タートル:僕は割と一般的な発想の人間なので、総理の新しい考えに関していつも“そんな考え方があるんだ!”という感覚なんです。レコ発についても違和感を感じていなかったし、総理に“ちゃんと考えてる?”って言われてしまっていた側の人間なんですよ。その側面は今も持っていて、だからこそ一般的な意見を言えるというか。その擦り合わせをすることによって、また新しいバランスが取れているかなと思います。
●なるほど。のじくんはどうですか?
のじ:僕も東京にいた頃にやっていたバンドでは、普通に“レコ発”と言ってイベントをやっていたんです。それが普通だと思っていたし、そういう文化だと思っていたから。だから去年総理に会って響心SoundsorChestrAに誘われたときは、本当にブッ飛んでいるやつだなという印象がありましたね。しかも入っていきなりツアーが始まったんですけど、そのタイトルがちょうど“レコ発やめます”っていうものだったんです。そんな考え方のバンドと出会ったことがなかったので、単純に面白いなと感じて。
●革新的な考え方の総理に対して、そうではないタイプの2人が一緒になって世間を騒がせようとしているというのは面白いですね。何で理解し辛かったブッ飛んでいる総理とやろうと思ったんですか?
タートル:僕は最初に、お客さんとして響心SoundsorChestrAのライブを観たことがあるんですよ。そのときは今とはメンバーも違ったし演奏力も全然なかったんですけど、それにつけてもライブがすごく良かったんです。あのときは総理のワンマンライブみたいな印象でした。曲うんぬんよりは、総理のMCの言葉がよかった。
●響心SoundsorChestrAの放つエネルギーは、総理の特異性というか。
タートル:そのときは“すごいなコイツ”ってくらいで、何がすごいかはハッキリしていなかったんですけど…その時点で彼の言葉や思想に対するリスペクトがあったんやなと今なら思います。一緒にやっていく中で、ひいき目なしで客観的に見ていても、ライブがすごいよなって思うんですね。だから根本にはリスペクトがあって、バンドができあがっているんじゃないかと僕は思います。
●総理の魅力というところで結集しているのか。自身の音楽をオーディエンスに対して発信するときは、どういう心情なんですか?

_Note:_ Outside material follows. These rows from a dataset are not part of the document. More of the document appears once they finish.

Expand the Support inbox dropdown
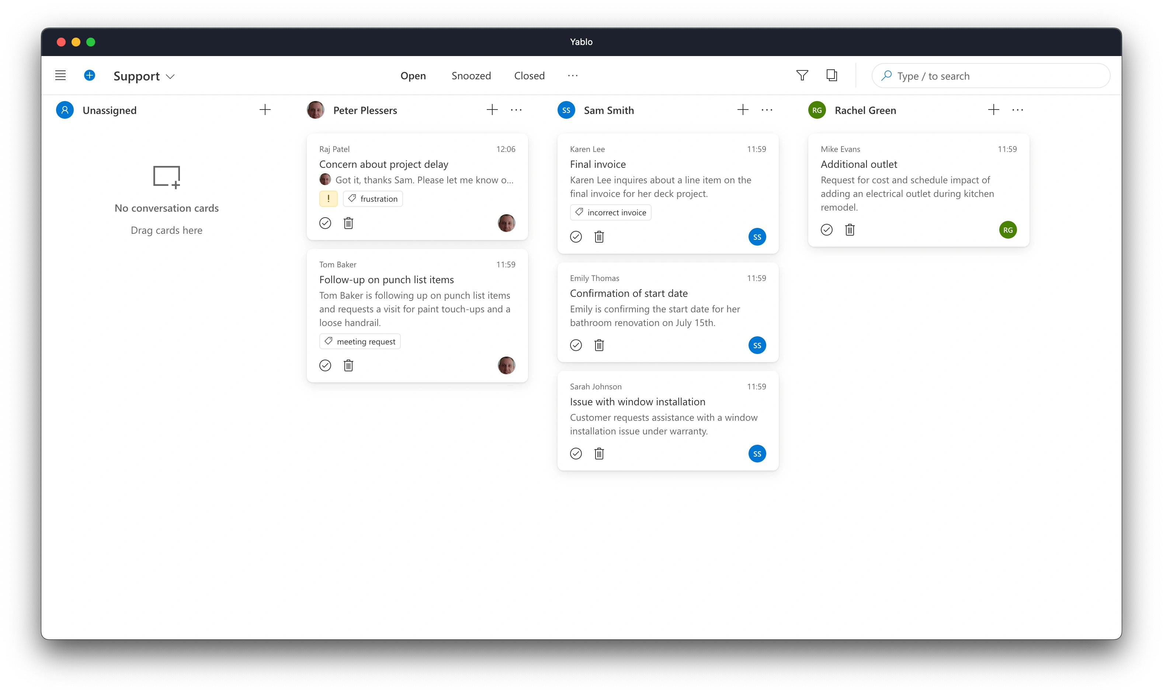This screenshot has width=1163, height=694. (170, 76)
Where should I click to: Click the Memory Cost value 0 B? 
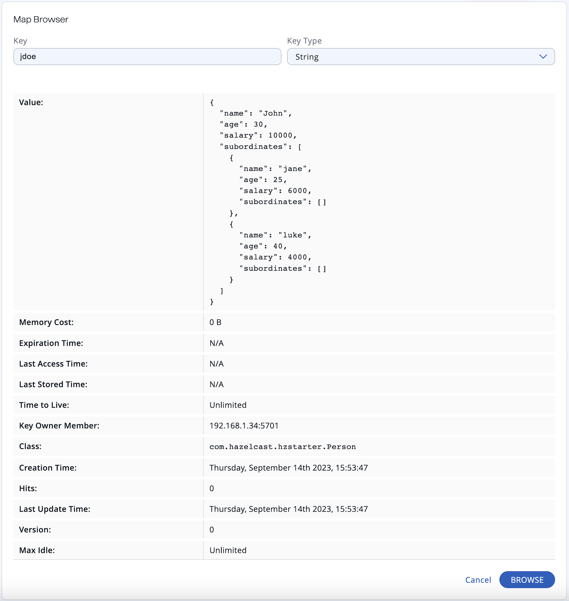click(x=215, y=322)
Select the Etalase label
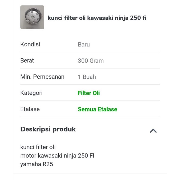Image resolution: width=180 pixels, height=180 pixels. [x=30, y=109]
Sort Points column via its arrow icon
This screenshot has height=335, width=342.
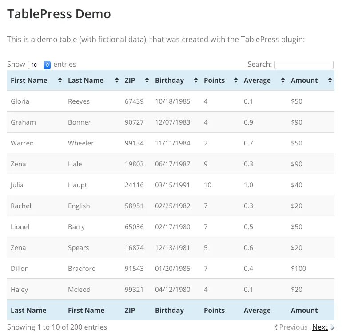coord(235,80)
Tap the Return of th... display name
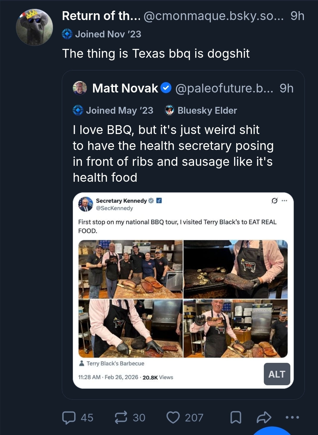The height and width of the screenshot is (435, 318). point(101,16)
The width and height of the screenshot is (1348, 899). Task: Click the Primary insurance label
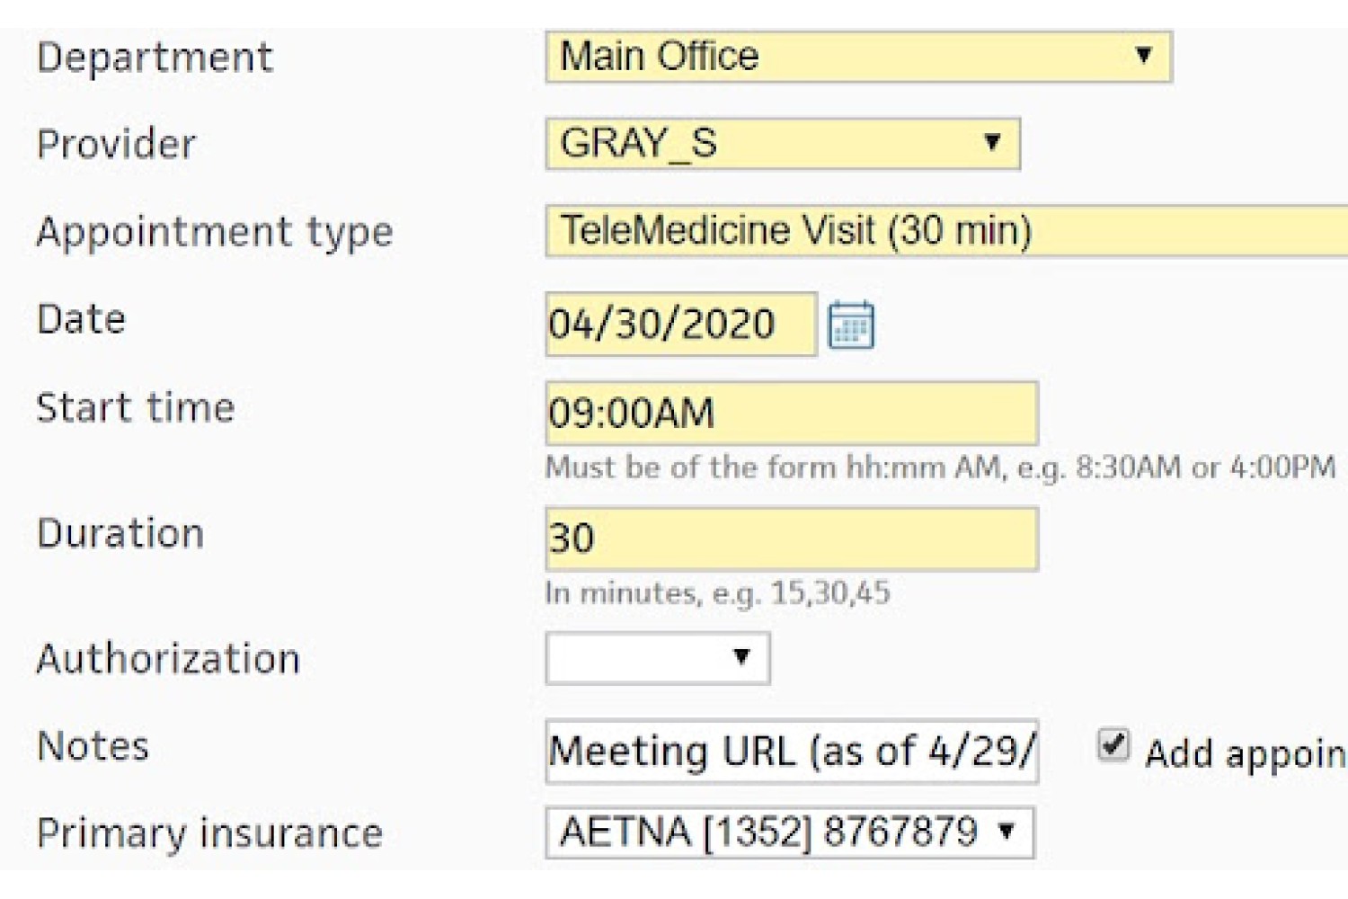pyautogui.click(x=209, y=833)
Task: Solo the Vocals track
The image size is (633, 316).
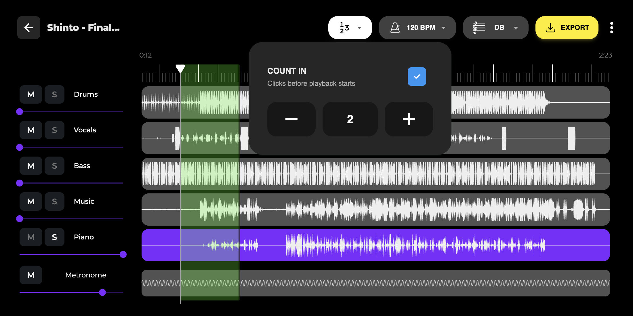Action: tap(54, 130)
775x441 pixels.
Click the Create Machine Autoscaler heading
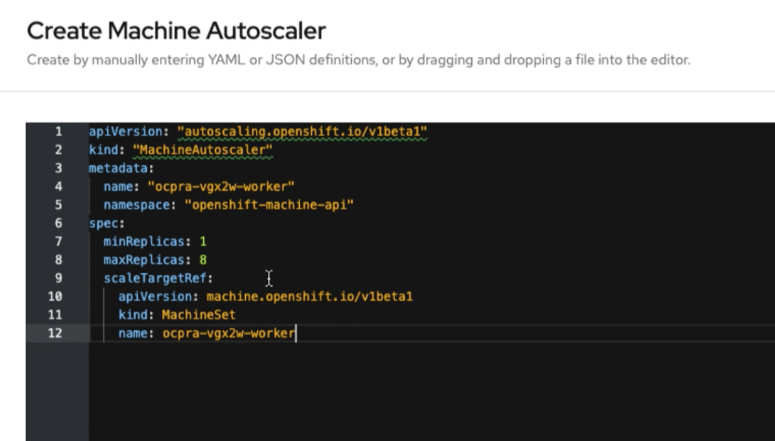click(x=176, y=30)
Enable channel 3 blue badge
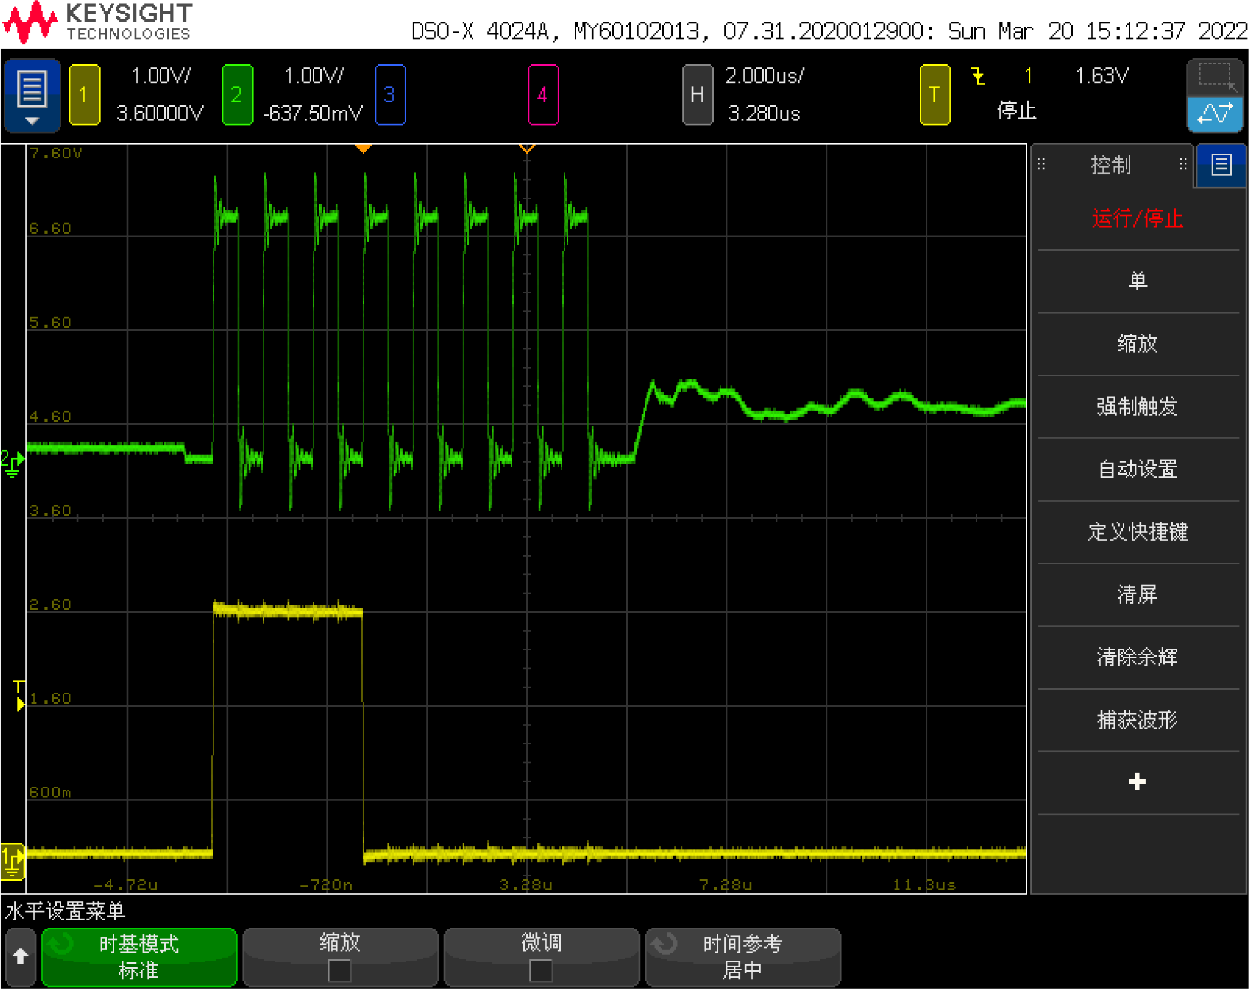Viewport: 1249px width, 989px height. click(390, 95)
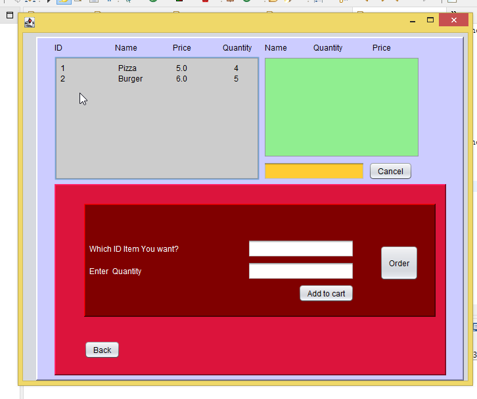Click into the Enter Quantity text field

[300, 271]
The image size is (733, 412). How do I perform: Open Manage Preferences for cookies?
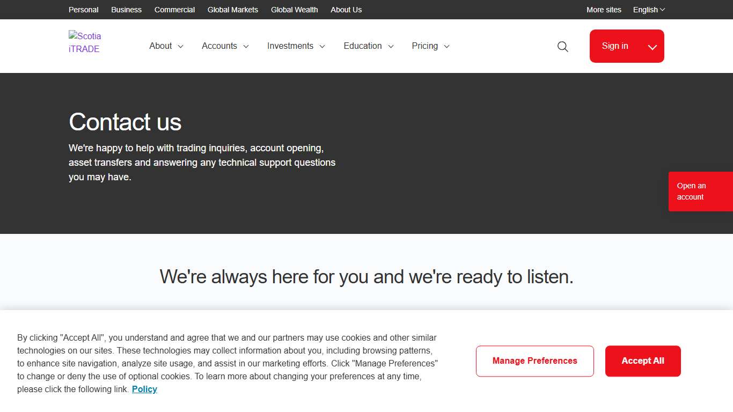coord(534,361)
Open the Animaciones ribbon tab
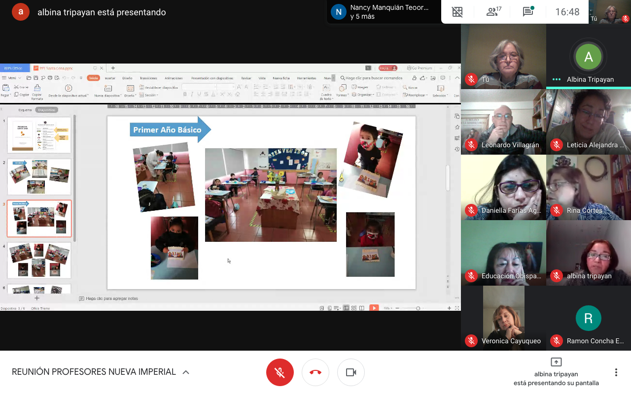The image size is (631, 394). click(x=174, y=78)
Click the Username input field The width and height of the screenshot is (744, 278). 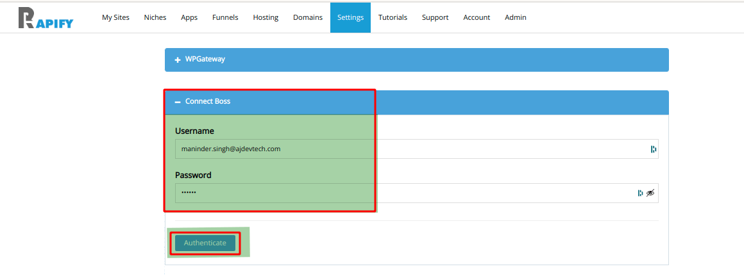pos(410,149)
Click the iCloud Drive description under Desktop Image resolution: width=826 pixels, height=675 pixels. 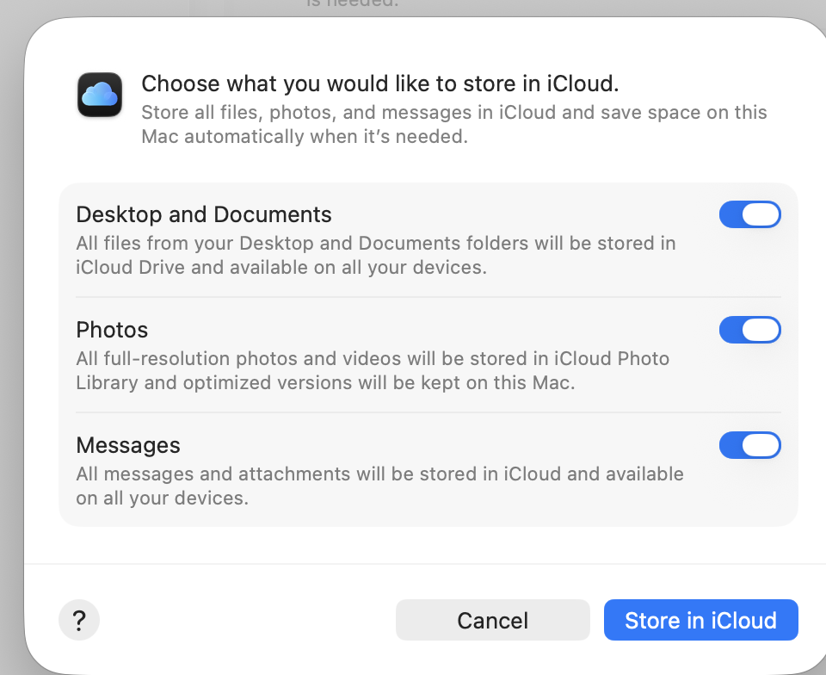tap(375, 255)
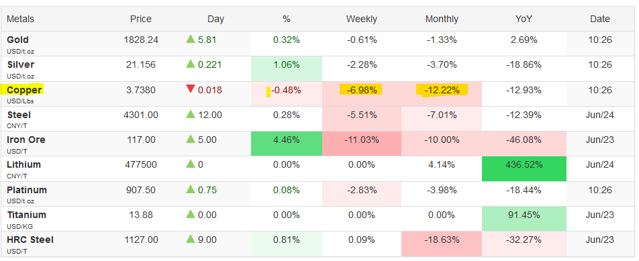This screenshot has width=639, height=261.
Task: Click the green arrow next to HRC Steel 9.00
Action: point(191,240)
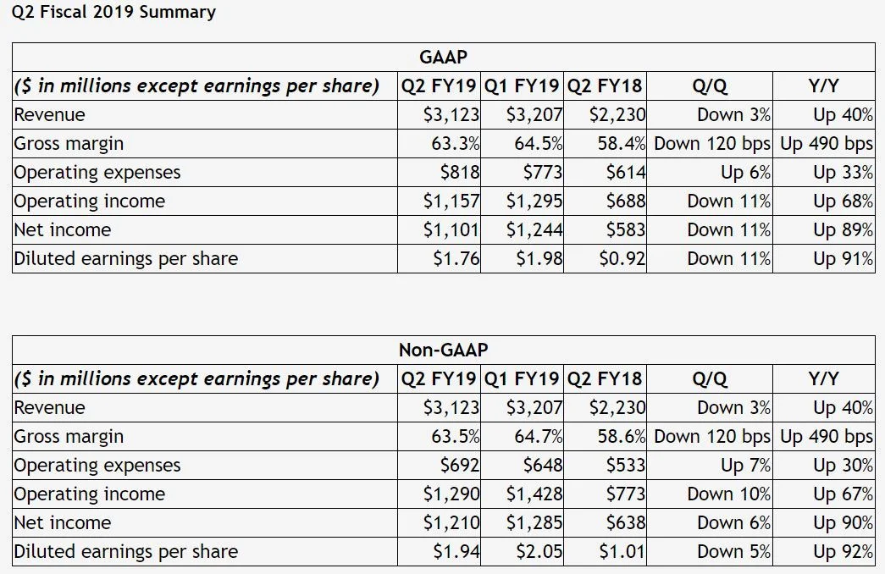Click Non-GAAP Net income Down 6% cell
Viewport: 885px width, 574px height.
click(x=710, y=522)
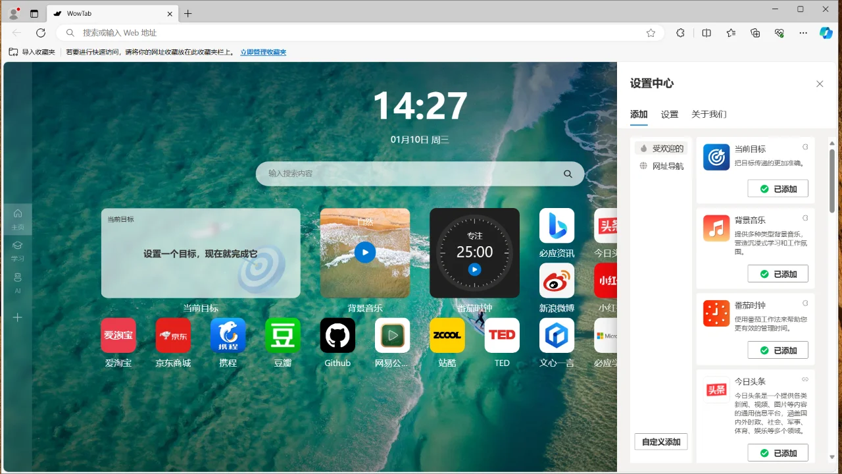The height and width of the screenshot is (474, 842).
Task: Switch to the 关于我们 tab
Action: 709,114
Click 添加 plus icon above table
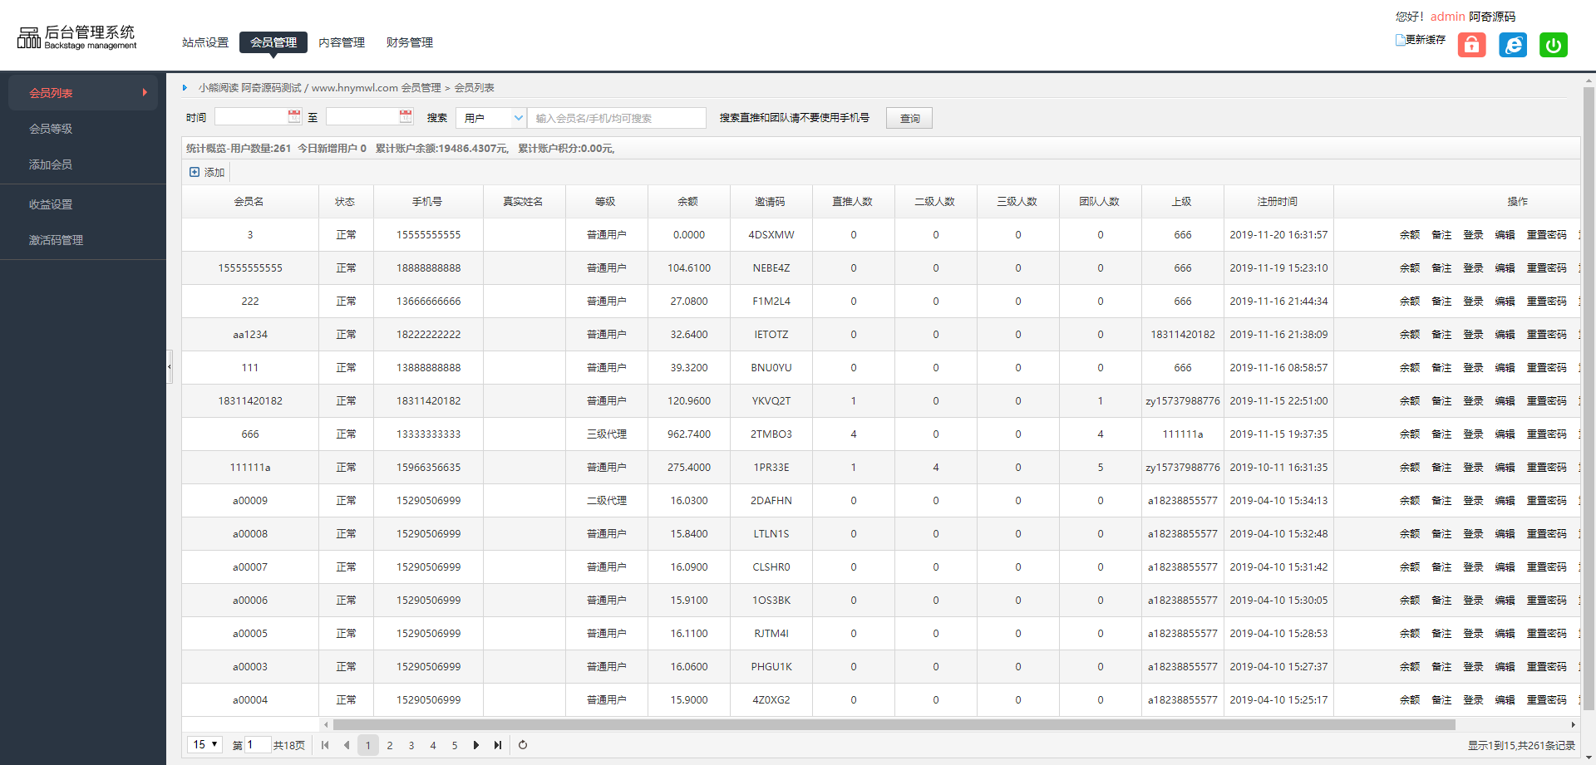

総理:僕たちのライブは、みんながこうだと思っているものとは違うと思うんです。「楽しんでるかい!」みたいな、GOOD MUSIC, GOOD LIVEで好きになるものではなくて、新たな概念を打ち込む感覚のライブなので。だから伝われば好きになると思うし、伝わらなかったらそこまでの話だと思うし。僕らにとって音楽のライブの世界っていうのは、伝わるか伝わらないかの勝負の繰り返しですね。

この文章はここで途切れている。